Pedro – As coisas estão, como no cinema, no campo da percepção e a imagem. E isso tem muito no filme. A gente tem um tipo de informação que é o que as pessoas falam, que é a entrevista. Mas há outra informação diluída ao longo do filme que está no campo visual. Ou seja, eu não preciso falar que a casa dele foi adaptada, porque ele tem um elevador no meio da casa dele.

Arquivo
Herbert, antes do acidente. Hoje ele diz que não prestava verdadeira atenção à plateia
ÉPOCA – Mas isso eu vi no filme. E as outras coisas pessoais?
Pedro – Então, vamos mostrar a casa dele, mas isso está dentro do contexto do perscurso dele ir buscar a guitarra (cena em que ele vai do quintal ao elevador para descer ao estúdio e pegar a guitarra). Mas nesse pequeno percurso tinha muitas coisas, como o elevador, a rampa na sala... Por exemplo, a condição de vida dele, como é que o cara está? Como o cara é? Tem uma música no filme que é "Ponto de Vista": "você não deve saber como é o mundo aos olhos de quem sofre ao se mover"...

Roberto – E a música é como se fosse uma entrevista.

Pedro – A condição da memória, por exemplo, não temos uma pergunta para ele no depoimento, mas isso está no momento em que estamos com ele dentro do banheiro, que ele fala um pouco da memória. Ou na entrevista no hospital Sarah (Hospital Sarah Kubitschek, em Brasília), as coisas estão ali. Mas como aquilo requer um cuidado, a gente tentou de outras formas.

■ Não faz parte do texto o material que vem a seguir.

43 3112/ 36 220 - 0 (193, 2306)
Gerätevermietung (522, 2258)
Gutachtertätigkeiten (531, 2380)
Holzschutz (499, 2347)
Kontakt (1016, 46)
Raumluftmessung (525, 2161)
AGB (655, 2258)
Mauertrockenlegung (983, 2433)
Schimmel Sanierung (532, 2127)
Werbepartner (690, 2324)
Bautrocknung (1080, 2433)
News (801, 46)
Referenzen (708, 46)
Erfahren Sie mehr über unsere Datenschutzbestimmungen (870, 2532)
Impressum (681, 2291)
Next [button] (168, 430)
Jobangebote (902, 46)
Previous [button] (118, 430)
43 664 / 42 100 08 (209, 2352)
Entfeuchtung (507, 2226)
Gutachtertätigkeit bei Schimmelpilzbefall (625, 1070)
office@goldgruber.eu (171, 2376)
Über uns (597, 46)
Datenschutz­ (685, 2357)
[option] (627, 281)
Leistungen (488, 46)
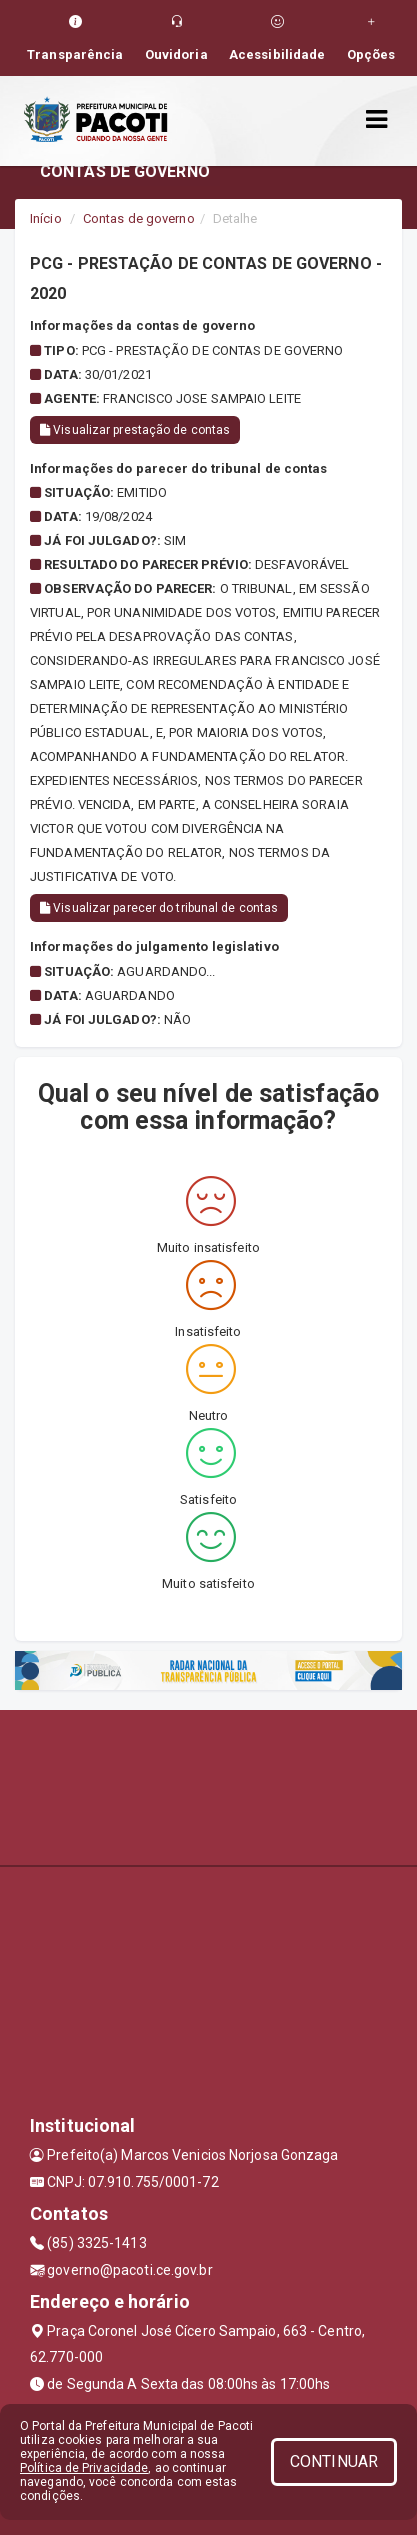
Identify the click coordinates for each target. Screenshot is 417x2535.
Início (46, 218)
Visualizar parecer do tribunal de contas (159, 908)
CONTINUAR (334, 2461)
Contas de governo (139, 218)
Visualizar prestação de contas (135, 430)
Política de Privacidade (84, 2468)
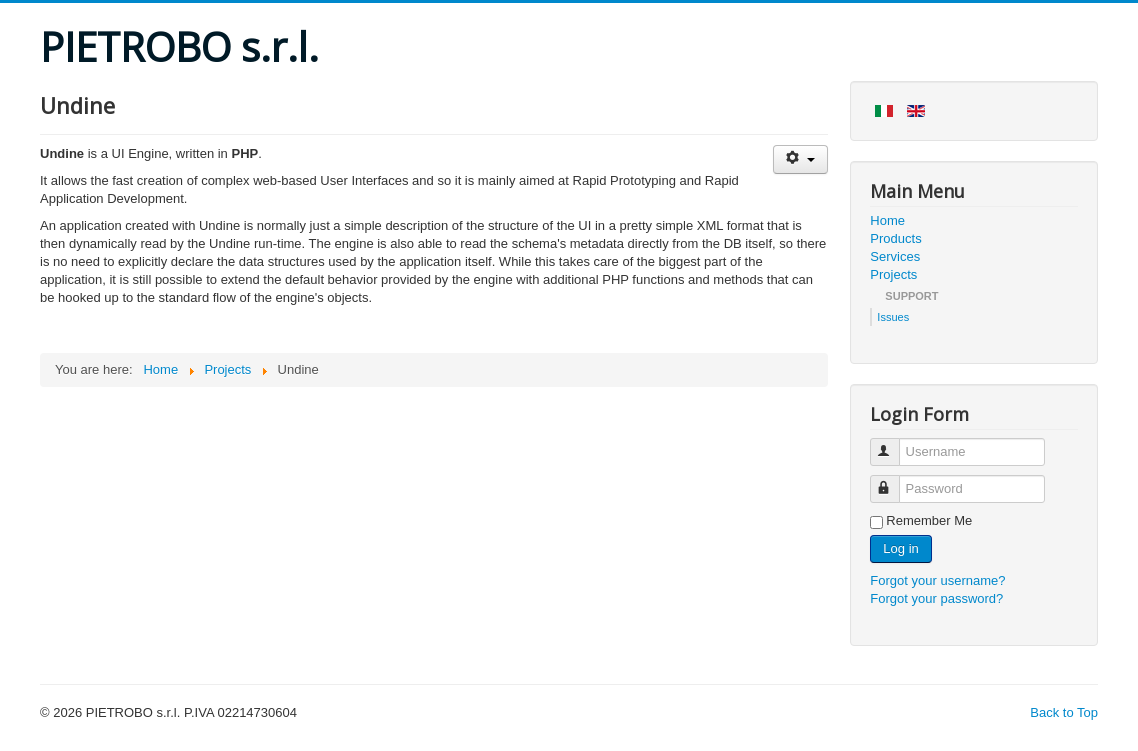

ÉPOCA – Como vocês trataram essa questão pessoal sem parecer revista de fofoca?
Roberto – Eu acho que isso está um pouco... Ele tem alguma autonomia, ele tem um carro que é todo adaptado, mas ele é cercado de gente. Ele tem o luxo de ter gente em volta dele. Agora, recentemente, ele disse "eu sou um sortudo. Não tenho os problemas que os cadeirantes têm". Porque ele vai e tem um staff que resolve tudo.

ÉPOCA – A mãe dele está morando com ele, né?
Roberto – Está, é ela quem está organizando a casa.

ÉPOCA – E os filhos moram lá?
Roberto – Moram lá.

Pedro – Há várias formas de se olhar a intimidade.

ÉPOCA – Você quiseram falar mais sobre a vida artística dele, em vez da pessoal?
Roberto – A gente quis fazer uma mistura das duas coisas. Essa mudança, esse baque, como a família reagiu, como os amigos reagiram...

Pedro – As coisas se misturam quando fala de Herbert, a vida artística e a vida pessoal. As músicas dele são fruto de uma experiência pessoal dele. Pouca gente se expõe assim como ele. Por isso que toca fundo as pessoas, porque fala do coração.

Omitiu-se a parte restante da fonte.